Extracted material
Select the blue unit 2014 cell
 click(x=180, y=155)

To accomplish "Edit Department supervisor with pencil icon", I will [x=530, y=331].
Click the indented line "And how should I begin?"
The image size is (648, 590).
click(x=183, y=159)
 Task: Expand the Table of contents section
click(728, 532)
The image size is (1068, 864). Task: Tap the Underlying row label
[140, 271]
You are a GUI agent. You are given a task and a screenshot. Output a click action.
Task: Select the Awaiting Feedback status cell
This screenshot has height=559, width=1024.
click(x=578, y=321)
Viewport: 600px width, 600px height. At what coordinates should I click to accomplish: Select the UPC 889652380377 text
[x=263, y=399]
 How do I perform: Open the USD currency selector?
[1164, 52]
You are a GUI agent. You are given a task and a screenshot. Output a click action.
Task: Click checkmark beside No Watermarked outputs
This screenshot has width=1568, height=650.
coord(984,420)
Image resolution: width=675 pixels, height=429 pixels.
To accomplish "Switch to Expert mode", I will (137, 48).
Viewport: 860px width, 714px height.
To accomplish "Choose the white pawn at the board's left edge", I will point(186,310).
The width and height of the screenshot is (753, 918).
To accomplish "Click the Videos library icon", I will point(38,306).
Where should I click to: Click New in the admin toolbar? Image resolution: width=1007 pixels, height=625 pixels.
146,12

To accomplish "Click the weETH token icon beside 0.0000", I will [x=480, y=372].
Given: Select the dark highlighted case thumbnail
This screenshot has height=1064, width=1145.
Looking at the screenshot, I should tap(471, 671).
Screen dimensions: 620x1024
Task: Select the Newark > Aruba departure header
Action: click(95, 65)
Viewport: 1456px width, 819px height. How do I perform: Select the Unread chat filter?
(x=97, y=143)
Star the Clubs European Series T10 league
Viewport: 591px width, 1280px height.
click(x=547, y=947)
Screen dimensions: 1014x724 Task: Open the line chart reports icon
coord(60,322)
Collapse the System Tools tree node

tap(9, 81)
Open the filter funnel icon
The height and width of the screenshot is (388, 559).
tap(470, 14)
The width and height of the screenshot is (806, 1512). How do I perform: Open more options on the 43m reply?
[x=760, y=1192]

Try it
Print exactly the lines from the one with "Screen dimensions: 1014x724" through the end of the data, inclusive.

Exercise answer
Screen dimensions: 1014x724 Task: Open the line chart reports icon
coord(60,322)
Collapse the System Tools tree node

tap(9, 81)
Open the filter funnel icon
The height and width of the screenshot is (388, 559).
tap(470, 14)
The width and height of the screenshot is (806, 1512). How do I perform: Open more options on the 43m reply?
[x=760, y=1192]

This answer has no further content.